Can you pull out each line of the data below that includes the word "field"?
___
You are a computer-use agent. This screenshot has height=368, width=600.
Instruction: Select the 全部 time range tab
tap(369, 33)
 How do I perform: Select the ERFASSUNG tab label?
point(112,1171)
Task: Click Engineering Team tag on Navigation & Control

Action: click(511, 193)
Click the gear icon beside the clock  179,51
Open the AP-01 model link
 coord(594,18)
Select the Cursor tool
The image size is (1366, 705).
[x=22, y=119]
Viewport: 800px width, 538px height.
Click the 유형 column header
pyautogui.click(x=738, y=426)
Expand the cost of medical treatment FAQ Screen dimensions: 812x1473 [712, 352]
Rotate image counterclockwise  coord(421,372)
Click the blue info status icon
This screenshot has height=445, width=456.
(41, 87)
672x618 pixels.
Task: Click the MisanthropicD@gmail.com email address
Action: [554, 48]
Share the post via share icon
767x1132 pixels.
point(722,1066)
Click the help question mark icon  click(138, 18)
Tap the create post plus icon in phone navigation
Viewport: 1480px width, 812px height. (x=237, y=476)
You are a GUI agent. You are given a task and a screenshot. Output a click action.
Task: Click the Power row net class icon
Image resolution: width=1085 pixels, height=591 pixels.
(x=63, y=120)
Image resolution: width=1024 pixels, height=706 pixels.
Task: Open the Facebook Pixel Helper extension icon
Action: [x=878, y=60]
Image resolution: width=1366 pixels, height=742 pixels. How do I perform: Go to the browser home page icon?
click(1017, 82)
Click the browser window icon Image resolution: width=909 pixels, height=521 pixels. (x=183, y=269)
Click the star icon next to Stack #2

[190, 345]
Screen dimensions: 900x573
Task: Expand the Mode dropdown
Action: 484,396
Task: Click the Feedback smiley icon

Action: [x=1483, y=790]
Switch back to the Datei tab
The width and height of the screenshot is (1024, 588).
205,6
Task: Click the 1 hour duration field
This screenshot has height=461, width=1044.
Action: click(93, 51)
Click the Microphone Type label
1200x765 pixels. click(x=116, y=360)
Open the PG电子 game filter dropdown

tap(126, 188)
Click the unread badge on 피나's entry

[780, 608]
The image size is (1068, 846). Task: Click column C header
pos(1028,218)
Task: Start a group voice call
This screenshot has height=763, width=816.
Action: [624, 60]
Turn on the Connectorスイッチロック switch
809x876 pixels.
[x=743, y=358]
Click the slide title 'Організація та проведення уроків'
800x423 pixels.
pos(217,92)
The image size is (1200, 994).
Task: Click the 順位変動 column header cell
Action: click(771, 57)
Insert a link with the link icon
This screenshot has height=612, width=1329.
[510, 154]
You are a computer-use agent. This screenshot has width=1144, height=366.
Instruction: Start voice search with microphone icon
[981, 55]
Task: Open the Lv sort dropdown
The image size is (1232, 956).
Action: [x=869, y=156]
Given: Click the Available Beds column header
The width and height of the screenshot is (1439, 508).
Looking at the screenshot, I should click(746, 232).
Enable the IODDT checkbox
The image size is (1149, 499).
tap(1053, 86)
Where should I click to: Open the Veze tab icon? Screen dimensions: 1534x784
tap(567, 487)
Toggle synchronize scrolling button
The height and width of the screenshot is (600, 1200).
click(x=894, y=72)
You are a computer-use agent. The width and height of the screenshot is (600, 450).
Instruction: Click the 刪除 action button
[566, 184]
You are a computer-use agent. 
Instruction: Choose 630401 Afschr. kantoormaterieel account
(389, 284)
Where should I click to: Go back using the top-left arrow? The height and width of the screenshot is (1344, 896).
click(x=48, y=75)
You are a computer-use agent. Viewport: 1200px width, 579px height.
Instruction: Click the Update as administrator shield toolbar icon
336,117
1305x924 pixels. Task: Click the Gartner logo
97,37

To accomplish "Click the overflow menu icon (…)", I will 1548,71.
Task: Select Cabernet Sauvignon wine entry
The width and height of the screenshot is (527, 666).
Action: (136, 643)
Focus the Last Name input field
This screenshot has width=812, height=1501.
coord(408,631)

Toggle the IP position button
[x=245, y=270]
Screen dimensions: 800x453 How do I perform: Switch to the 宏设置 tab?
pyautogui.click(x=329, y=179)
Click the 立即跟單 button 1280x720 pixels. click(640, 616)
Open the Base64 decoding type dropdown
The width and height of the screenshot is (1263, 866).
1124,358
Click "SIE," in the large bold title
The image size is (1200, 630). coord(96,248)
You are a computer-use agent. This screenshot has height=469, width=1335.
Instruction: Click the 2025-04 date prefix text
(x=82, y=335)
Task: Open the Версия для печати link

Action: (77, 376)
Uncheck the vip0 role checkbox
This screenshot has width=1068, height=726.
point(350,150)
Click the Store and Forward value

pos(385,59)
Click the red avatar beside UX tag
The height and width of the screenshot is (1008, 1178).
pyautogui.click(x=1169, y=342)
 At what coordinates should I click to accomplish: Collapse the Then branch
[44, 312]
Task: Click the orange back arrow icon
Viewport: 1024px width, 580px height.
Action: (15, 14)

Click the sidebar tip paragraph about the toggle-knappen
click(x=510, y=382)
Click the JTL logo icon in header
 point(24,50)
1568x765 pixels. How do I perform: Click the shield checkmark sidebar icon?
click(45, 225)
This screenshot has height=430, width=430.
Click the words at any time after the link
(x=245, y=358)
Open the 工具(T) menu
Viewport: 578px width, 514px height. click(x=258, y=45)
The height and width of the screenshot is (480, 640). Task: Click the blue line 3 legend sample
___
▶ _Solution to this exercise_
Task: Click the 1 hour duration field
Focus the Last Name input field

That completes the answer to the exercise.